Les guerres causées par les rebelles du M23 et ADF posent des impacts négatifs sur le plan économique et agricole dans la partie Est de la RDC en particulier et sur l'étendue du territoire national en général. Cette analyse émane du professeur Docteur Dady Salleh, analyste économique œuvrant dans la province du Nord-Kivu. Dans une interview exclusive accordée à www.emergence-groupe.com , il indique que lors des affrontements entre les FARDC et les groupes rebelles, plusieurs biens sont incendiés et/ou pillés par des assaillants.

Nord-Kivu : le gouvernement appelé à relancer l'économie des victimes des hostilités

Notre source n'épargne pas l'aspect agricole dont plusieurs champs sont envahis par les forces négatives qui se donneraient à la récolte des produits agricoles. Situation qui selon lui, accentue la pauvreté dans le chef des habitants agriculteurs. « La route Goma-Rutdhuru-Butembo était coupée pour un moment, il y a trafic et non seulement des personnes, mais surtout des biens et services. Cela n'a pas suffi, parce que pour l'instant il y a un peu de résistance de la part des commerçants. Il y a deux jours, sur la voie Beni-Kasindi, on a brillé encore des camions avec des marchandises et une cinquantaine de personnes tuées. Les effets sont clairs, mais il y a aussi d'autres effets agricoles. Il y a plus de cinquante mille personnes déplacées, or la plupart des gens cultivent et espèreraient récolter, ils ont perdu toute leur culture, parce que quelqu'un d'autre a récolté à leur place et la pauvreté s'accentue encore une fois. Car, tout simplement, quelqu'un qui a investi 1000 USD, 2000 USD, 5000 USD pour faire son champ à Rutshuru, Kibumba et ailleurs, vient de tout perdre, c'est peut-être par pillages, par des bombes etc. Là il a perdu non seulement le capital,  et comment il va manger. Economiquement les impacts sont là et malheureusement certains sont en cours, en moyen et en long terme. Comment ce cultivateur va encore cultiver parce que tout son capital est parti? » se dit le professeur Docteur Dady Salleh.

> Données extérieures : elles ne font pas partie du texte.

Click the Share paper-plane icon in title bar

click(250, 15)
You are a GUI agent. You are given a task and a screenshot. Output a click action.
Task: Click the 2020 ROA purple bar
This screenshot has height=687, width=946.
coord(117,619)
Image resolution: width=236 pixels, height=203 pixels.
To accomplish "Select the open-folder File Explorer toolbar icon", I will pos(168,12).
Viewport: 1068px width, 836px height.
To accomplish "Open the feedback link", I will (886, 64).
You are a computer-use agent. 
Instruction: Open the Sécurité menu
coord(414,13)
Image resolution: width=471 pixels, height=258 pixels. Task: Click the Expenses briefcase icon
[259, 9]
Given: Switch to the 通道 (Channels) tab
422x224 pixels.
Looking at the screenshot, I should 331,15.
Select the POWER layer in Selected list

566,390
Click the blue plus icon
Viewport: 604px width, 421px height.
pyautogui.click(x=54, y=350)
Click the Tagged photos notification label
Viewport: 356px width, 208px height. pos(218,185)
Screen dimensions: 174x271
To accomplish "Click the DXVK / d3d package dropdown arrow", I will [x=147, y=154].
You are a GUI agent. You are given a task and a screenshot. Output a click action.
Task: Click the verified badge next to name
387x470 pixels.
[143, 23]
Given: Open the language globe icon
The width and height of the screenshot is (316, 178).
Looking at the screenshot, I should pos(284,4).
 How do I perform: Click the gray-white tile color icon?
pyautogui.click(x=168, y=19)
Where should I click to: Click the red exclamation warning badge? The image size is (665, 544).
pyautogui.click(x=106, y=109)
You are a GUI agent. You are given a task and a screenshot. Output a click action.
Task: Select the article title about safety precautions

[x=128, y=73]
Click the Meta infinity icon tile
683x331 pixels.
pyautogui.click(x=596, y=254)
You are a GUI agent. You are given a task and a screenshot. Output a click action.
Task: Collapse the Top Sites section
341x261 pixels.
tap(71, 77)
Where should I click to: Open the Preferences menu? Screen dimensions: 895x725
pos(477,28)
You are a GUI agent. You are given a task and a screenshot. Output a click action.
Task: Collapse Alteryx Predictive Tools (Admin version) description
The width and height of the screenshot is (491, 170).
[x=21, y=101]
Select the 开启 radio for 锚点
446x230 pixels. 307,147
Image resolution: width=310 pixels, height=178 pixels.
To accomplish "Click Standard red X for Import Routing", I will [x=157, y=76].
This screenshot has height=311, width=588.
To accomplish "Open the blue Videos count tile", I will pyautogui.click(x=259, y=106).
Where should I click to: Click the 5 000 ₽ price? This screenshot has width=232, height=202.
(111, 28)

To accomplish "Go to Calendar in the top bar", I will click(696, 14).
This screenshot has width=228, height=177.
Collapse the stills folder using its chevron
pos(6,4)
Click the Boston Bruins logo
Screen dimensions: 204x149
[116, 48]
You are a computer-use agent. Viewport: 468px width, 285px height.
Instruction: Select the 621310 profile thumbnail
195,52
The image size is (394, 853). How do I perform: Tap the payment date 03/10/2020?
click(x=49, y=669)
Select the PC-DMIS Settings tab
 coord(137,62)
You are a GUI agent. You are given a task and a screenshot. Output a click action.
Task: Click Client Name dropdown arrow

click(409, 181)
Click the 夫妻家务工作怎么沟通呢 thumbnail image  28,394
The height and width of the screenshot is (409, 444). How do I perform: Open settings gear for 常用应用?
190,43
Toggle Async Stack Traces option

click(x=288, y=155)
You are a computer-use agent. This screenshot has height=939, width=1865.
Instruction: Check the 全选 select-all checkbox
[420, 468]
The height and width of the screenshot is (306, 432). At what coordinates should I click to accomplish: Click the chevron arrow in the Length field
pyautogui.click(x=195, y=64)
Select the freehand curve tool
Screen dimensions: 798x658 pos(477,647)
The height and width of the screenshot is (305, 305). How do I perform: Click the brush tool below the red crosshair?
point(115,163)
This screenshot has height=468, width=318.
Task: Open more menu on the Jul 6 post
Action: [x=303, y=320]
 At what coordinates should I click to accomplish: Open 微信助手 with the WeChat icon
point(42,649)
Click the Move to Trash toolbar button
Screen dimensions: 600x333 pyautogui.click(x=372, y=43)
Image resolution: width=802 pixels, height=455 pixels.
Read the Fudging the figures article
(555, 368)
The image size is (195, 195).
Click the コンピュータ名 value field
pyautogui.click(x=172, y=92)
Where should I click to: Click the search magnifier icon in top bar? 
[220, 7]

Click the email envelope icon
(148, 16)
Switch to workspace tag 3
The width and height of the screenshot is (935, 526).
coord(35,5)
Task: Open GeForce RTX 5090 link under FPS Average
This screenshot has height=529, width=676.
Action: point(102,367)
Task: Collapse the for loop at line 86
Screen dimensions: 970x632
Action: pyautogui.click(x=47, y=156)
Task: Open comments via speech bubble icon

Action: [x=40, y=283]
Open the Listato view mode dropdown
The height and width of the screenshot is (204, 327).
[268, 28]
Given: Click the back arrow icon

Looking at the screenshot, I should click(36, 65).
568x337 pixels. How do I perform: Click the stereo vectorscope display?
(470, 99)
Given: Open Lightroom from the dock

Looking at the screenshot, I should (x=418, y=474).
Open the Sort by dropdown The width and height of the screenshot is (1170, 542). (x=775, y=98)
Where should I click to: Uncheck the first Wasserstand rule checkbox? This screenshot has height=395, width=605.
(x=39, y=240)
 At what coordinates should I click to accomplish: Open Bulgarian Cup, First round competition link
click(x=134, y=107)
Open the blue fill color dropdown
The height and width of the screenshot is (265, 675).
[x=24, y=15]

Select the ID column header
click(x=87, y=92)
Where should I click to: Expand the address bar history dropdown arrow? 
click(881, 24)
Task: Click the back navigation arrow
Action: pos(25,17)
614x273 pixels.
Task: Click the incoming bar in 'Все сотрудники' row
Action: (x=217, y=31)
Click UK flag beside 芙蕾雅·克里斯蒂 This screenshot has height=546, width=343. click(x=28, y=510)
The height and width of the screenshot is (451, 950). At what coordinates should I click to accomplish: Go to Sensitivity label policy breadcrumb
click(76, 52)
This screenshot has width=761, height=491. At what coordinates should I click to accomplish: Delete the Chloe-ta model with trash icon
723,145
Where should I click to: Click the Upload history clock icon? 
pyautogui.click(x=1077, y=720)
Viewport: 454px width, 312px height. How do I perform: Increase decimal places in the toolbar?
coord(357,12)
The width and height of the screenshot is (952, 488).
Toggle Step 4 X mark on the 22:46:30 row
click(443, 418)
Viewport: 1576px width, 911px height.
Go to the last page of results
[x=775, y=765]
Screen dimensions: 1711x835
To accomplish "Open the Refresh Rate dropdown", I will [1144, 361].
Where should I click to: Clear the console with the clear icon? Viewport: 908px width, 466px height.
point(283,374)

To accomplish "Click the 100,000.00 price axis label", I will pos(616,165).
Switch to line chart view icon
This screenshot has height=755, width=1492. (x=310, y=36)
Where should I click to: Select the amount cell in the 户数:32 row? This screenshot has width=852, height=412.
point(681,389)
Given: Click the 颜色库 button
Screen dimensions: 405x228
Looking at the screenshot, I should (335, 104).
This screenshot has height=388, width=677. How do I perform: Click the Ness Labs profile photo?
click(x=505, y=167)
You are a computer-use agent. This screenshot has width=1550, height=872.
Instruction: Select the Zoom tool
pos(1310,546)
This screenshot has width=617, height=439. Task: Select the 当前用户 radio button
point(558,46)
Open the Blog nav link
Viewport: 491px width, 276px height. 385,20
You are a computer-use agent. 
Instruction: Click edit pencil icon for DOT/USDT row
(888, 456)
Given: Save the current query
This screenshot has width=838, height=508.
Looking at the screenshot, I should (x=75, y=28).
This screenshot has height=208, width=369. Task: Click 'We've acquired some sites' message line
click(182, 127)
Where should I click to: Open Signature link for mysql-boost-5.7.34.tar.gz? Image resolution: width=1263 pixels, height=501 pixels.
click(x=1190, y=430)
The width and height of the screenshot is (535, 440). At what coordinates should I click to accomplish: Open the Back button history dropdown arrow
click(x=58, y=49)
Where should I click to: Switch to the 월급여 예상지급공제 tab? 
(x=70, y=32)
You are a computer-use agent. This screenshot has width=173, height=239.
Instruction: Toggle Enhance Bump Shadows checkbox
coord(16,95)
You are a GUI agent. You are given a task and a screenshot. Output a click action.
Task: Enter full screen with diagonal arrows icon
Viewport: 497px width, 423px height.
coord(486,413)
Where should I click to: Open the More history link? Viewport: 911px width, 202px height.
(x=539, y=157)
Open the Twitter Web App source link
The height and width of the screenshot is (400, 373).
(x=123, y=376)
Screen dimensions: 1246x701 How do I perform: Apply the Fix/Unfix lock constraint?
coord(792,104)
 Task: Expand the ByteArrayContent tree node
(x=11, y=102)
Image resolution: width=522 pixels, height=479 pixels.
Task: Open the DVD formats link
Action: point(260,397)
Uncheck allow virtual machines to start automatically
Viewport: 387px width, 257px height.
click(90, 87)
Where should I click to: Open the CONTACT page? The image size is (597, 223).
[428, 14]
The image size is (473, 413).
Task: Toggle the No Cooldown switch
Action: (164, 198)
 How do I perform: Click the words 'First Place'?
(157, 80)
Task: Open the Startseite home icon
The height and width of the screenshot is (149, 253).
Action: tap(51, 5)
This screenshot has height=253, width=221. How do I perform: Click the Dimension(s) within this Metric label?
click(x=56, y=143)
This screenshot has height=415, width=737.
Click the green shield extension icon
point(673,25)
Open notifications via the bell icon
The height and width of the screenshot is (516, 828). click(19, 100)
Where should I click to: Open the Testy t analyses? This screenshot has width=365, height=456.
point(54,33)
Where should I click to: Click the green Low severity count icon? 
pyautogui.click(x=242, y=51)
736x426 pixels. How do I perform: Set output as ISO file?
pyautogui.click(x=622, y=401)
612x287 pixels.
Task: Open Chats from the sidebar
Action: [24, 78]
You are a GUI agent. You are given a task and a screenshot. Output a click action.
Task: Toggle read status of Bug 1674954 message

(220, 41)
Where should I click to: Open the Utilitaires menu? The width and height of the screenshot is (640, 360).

Pour pallier à cette problématique, cet expert à la matière préconise un soutien à toutes les personnes touchées par cette situation, afin de relancer leurs activités socio-économiques. Pour y arriver, il estime que la paix doit d'abord être rétablie dans les milieux respectifs des bénéficiaires. « Ces genres de guerres, surtout pas bien définies, posent trop de mal à la vie au quotidien de la population. Parmi les vraies solutions, c'est d'avoir la paix. Mainant, nous avons d'autres solutions, par exemple comment soutenir la population qui a perdu? Avant qu'ils soient déplacés, ces gens étaient comme moi et toi, ils travaillaient, il n'avaient pas besoin de l'aide, mais ils ont tous laissé. Ils ont Vu des morts, donc ils ont aujourd'hui besoin d'un soutien de la République. Il faut soutenir leurs Besness. Tout un plan, de redémarrage du Besness de tous les déplacés, tous congolais qui ont perdus, voilà là où nous voulons voir l'argent de l'Etat être orienté, comme par exemple avec le programme COPA où bon nombre d'entre les déplacés de gens qui ont perdus vont réfèrent le Besness et là encore nous allons reprendre le cycle de reproduction normale et on va nettoyer la pauvreté petit à petit, donc, c'est une occasion et une opportunité » estime le Professeur Docteur Dady Salleh.

Depuis plusieurs années, la population vivant dans la partie Est de la RDC fait face à une situation sécuritaire préoccupante causée par l'activisme des groupes armés nationaux et étrangers. À cause des hostilités, des milliers d'habitants, dont, des femmes et des enfants, sont sommés de fuir leurs milieux respectifs, vers des endroits qu'ils jugent mieux sécurisés. Certaines personnes ont perdus leurs proches et d'autres ont abandonné leurs services à la suite de cette situation funeste, causée  les groupes armés.